Mutation (s)
Mutation n.f. : Changement radical, conversion, évolution profonde.
Soyez insincères et laissez vos étrangetés s’exprimer en vous.
Osez la grandeur à une époque où sévit la médiocrité à grande échelle.
Répudiez la tiédeur et la mollesse broyeuses de talent.
Soyez enfantins, irresponsables.
Ne regardez pas un tableau, mais appliquez vos connaissances, vos grilles de lecture sur l’œuvre. Faites coïncider vos observations avec ce que vous pensez déjà savoir. Vous avez sûrement raison et l’artiste a tort.
Demandez-vous à quelle beauté vous êtes sensible. Et pourquoi.
Aimez l’imperfection, car elle possède un charme que la perfection ne possède pas.
Laissez votre sens critique s’émousser pour ne pas gâcher la fête.
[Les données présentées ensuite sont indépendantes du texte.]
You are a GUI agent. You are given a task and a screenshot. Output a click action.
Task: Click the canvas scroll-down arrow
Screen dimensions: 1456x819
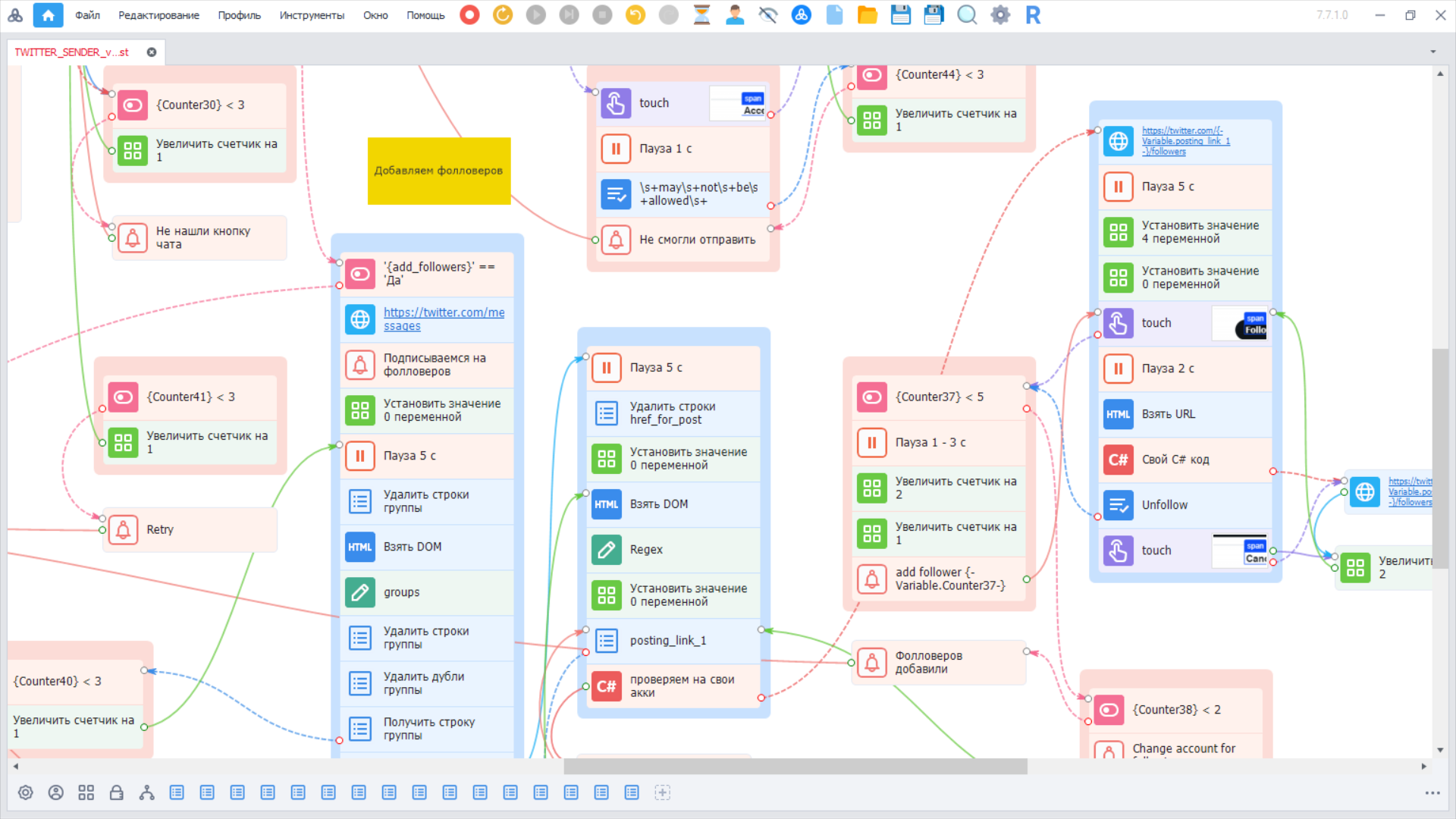[x=1439, y=750]
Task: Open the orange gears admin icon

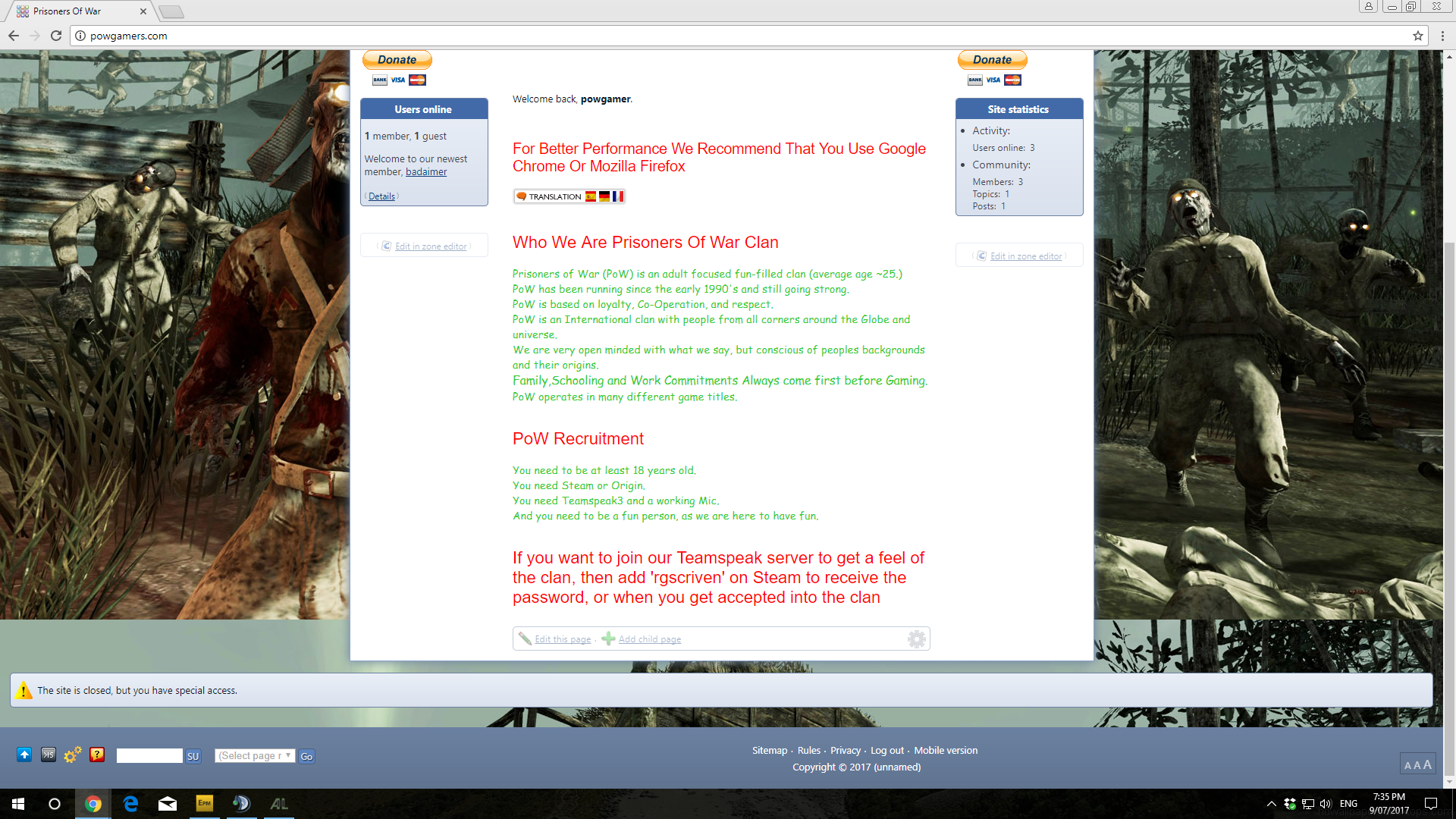Action: click(73, 755)
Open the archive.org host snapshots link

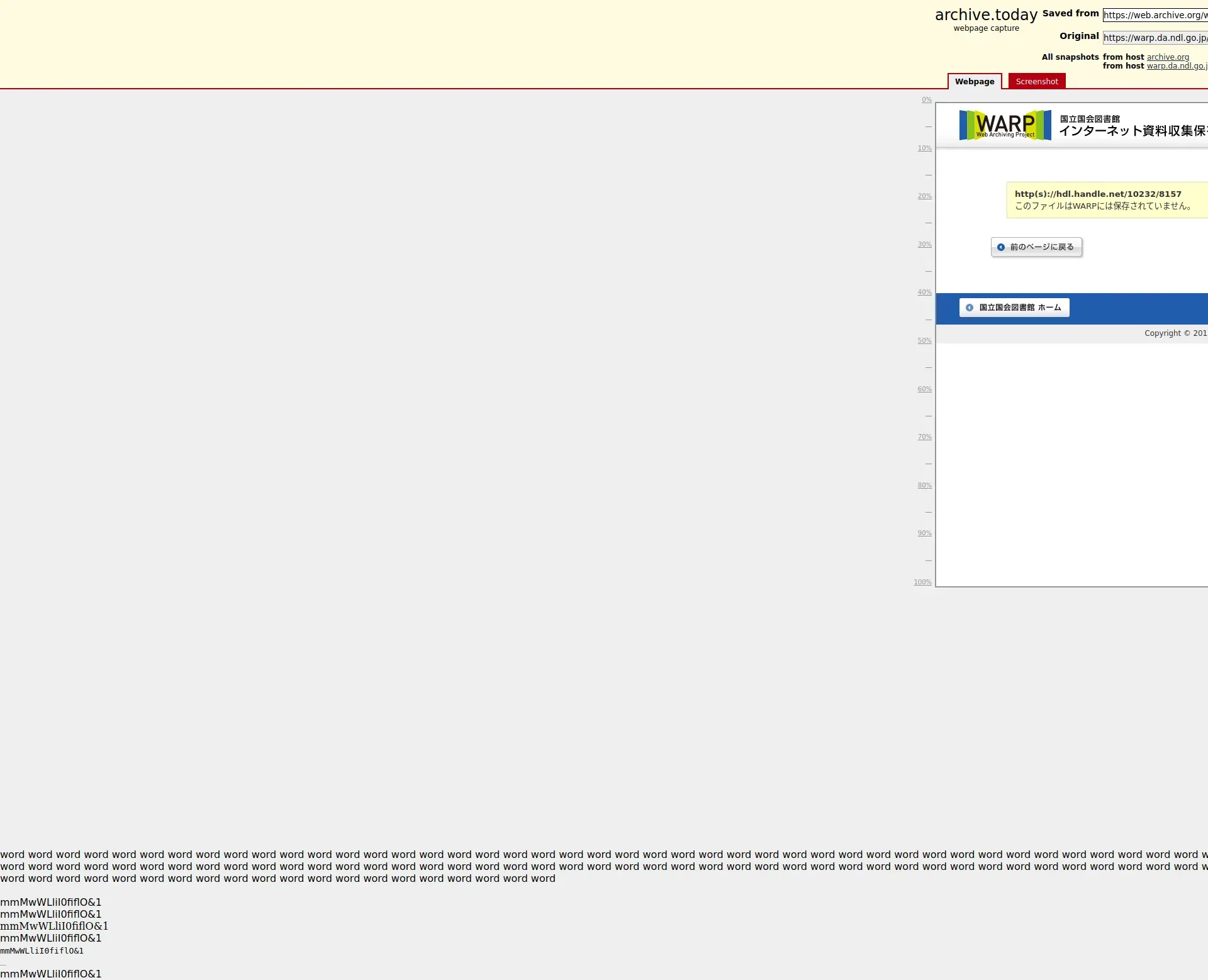coord(1167,57)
Faites confiance à l’homme qui souffre, il n’a aucune raison de vous berner.
Succombez à une soif de grandeur.
La richesse d’un tableau se mesure à la richesse des niveaux de lecture.
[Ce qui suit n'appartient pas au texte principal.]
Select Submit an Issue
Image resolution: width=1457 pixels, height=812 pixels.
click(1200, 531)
Révélez l’arbitraire du monde pour mieux l’habiter.
Pensez « beauté » et « laideur » comme deux valeurs interchangeables.
Défaites-vous des symboles encombrants.
Entre la préservation d’une amitié et la réalisation d’un beau tableau, choisissez la beauté.
Ne cherchez pas à TOUT expliquer. La vie est un rêve confus.
Soyez paresseux intellectuellement, ce n’est qu’ainsi que le monde se ressemble chaque jour davantage.
Soyez impitoyables, la critique – même méchante – est plus passionnante que l’éloge.
Renoncez à vouloir plaire à tout prix. Soyez souverain.
Pour aller à la rencontre de l’autre, vous devez renoncer à une partie de vous-même.
Répondez aux attentes des autres, ne demeurez pas fidèle à vous-même.
Ne craignez pas vos fantômes, alarmez-vous plutôt de leur absence.
Donnez forme au chaos, au désordre qui vous habite. On s’épanouit mieux dans un climat hostile où l’on rencontre de la résistance.
Ne prétendez pas savoir plus que vous ne saviez réellement.
Face au visage hideux de la mort, créez l’horrible beauté.
À bas toute démarche théorique, nous sommes des artistes du dimanche.
Que l’indifférence soit votre démon le plus craint.
Couchez avec vos ennemis, car l’existence n’a aucune unité narrative.
Méditez à tout ce qu’un homme peut faire de son prochain, s’il sait que l’impunité lui est garantie.
Imaginez une immense plaine neigeuse, polaire, couverte de glace et vous au-dessous prisonnier de la glace, sans moyen de vous évadez.
Pour peindre des monstruosités il faut être une personne joyeuse.
Une pièce éclairée à la bougie est plus émouvante, plus suggestive qu’une pièce inondée par les flots d’une lumière aveuglante.
Quelqu’un qui a quelque chose à dire ne se demande pas si cela a déjà été dit avant lui.
Laissez tomber le mot « liberté », il est trop galvaudé, ces jours-ci – même si toute vérité est construite sur la répétition.
L’art naît de nos insuffisances, se construit sur nos échecs et s’épanouit sur nos faiblesses.
Embrassez l’habitude, car elle seule vous tient éloigner de tout sentiment d’étrangeté.
Sans tension point d’exaltation.
Exagérez vos enthousiasmes, vos ravissements, ne ruinez pas l’ambiance.
Soyez hanté par la disparition de votre prochain.
Soyez distraits en abordant la peinture.
Dites des bêtises sur des œuvres pertinentes et des pertinences sur des œuvres médiocres.
Soyez mélancoliques et joyeux face au triomphe des fausses valeurs.
Si vous voulez éviter de vous mouiller, jetez-vous à l’eau.
L’orgueil, l’amour-propre ont toujours raison. Laissez-les avoir le dernier mot.
C’est toujours un petit miracle lorsque l’élan créateur triomphe du désespoir.
Laissez-vous tromper, car cela nuit gravement à vos intérêts.
Il faut beaucoup peindre pour savoir ce que l’on veut réellement peindre.
Soyez des menteurs heureux et capables.
Taisez toute pensée que vous estimez dérangeante.
Soyez incisifs – tout le monde n’a pas la même tolérance à la critique.
Ne demandez pas ce que l’artiste a envie d’entendre, mais dites-lui ce que vous avez envie de lui dire. Que votre langue ne trébuche pas, ne bredouille pas.
Mon art se joue du monstrueux, ne faites pas de moi un monstre, un mouton à cinq pattes. Je suis la somme de mes contradictions.
Brûlez vos maisons. Ne quittez jamais vos bacs à sable, même si vous avez passé l’âge.